Return only the lines running from the one that contains "[Szukaj] (580, 1837)" through the end of the entries, exactly, both ends included. Omit pictures.

--- START ---

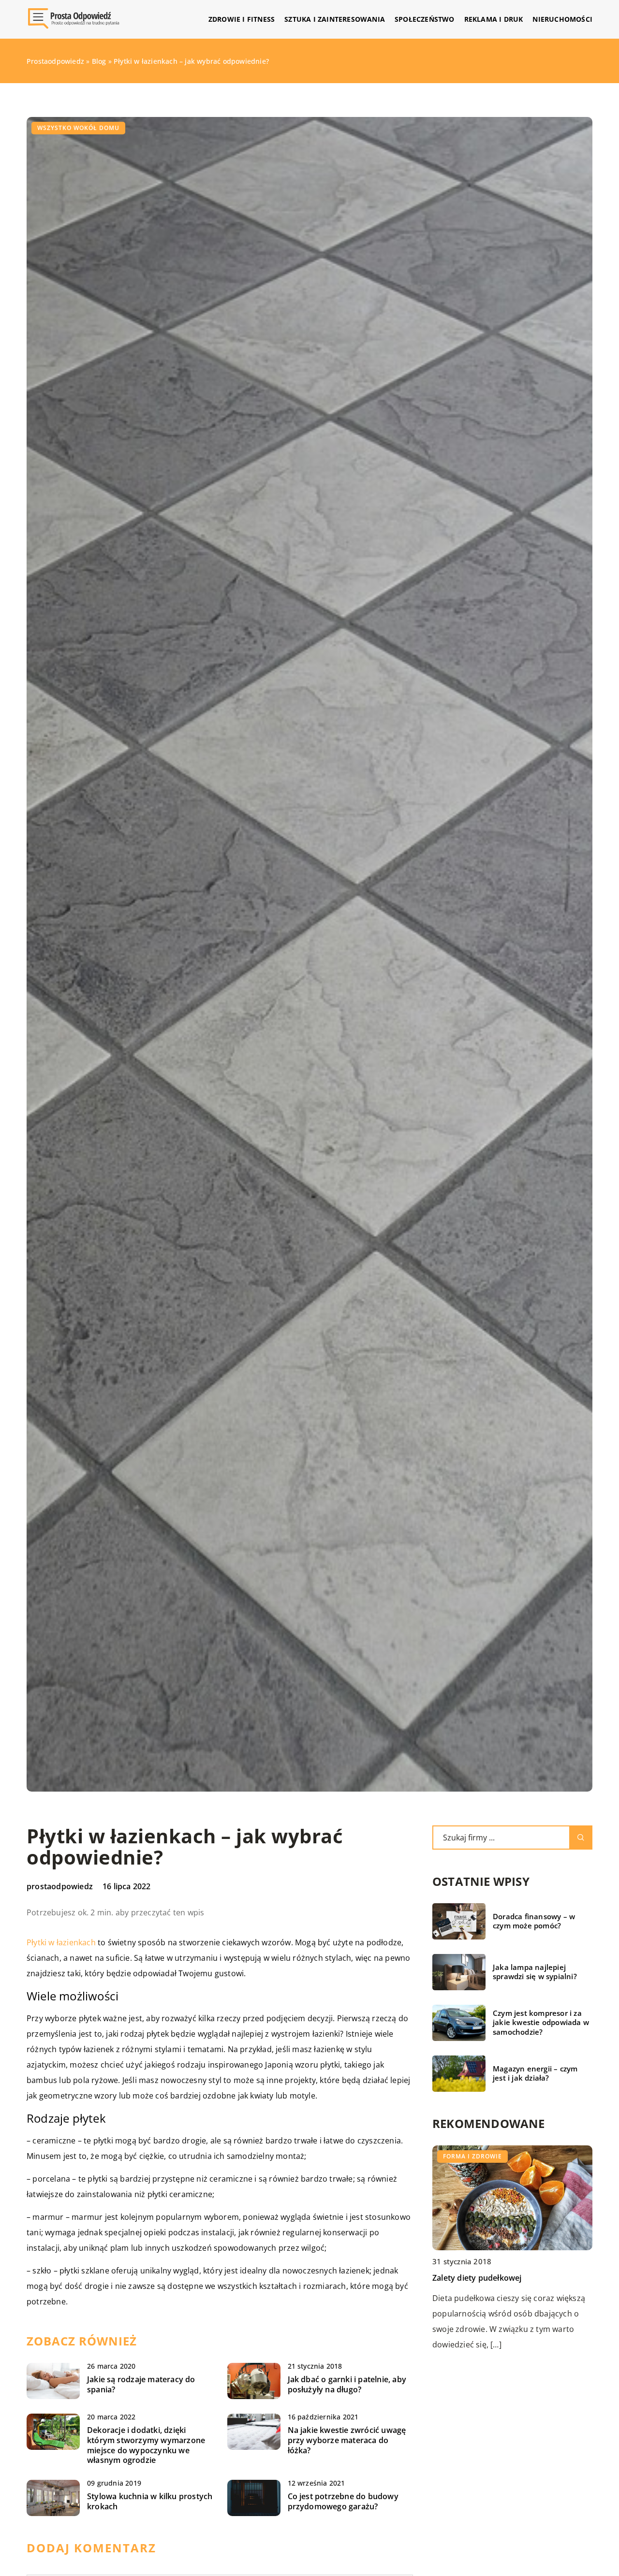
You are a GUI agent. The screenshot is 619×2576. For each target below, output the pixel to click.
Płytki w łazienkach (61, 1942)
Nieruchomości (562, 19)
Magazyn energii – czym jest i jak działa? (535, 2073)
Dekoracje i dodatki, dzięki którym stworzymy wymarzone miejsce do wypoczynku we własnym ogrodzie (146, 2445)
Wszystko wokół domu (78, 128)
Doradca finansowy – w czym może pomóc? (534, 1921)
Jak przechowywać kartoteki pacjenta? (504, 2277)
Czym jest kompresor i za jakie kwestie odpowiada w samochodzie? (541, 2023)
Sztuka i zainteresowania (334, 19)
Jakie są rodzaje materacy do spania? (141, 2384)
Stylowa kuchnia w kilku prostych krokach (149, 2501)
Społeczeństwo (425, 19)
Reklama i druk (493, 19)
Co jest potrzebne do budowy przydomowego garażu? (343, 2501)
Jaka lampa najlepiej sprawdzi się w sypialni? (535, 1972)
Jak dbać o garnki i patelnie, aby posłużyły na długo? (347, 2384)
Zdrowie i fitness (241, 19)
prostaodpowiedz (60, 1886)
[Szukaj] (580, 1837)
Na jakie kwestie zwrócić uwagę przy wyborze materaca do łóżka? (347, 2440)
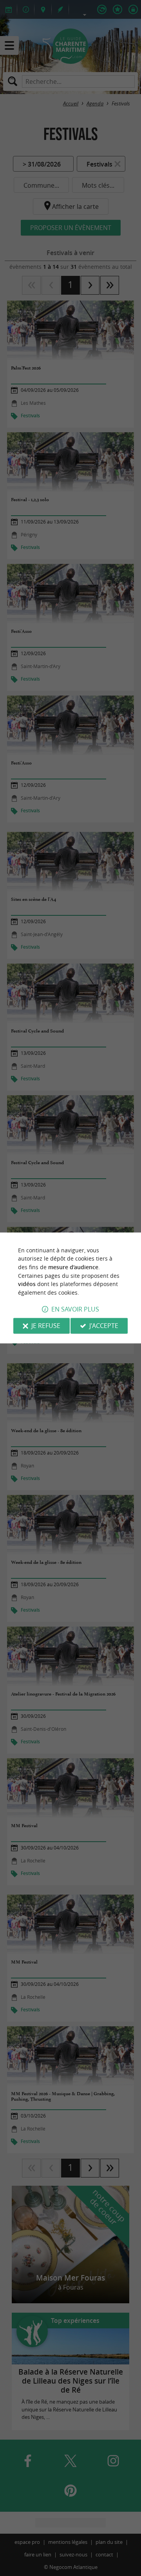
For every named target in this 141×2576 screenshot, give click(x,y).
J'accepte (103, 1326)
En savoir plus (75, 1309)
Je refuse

--- END ---

▶ Solution:
[Szukaj] (580, 1837)
Na jakie kwestie zwrócić uwagę przy wyborze materaca do łóżka? (347, 2440)
For every named target in this 141×2576 screenshot, give click(x,y).
J'accepte (103, 1326)
En savoir plus (75, 1309)
Je refuse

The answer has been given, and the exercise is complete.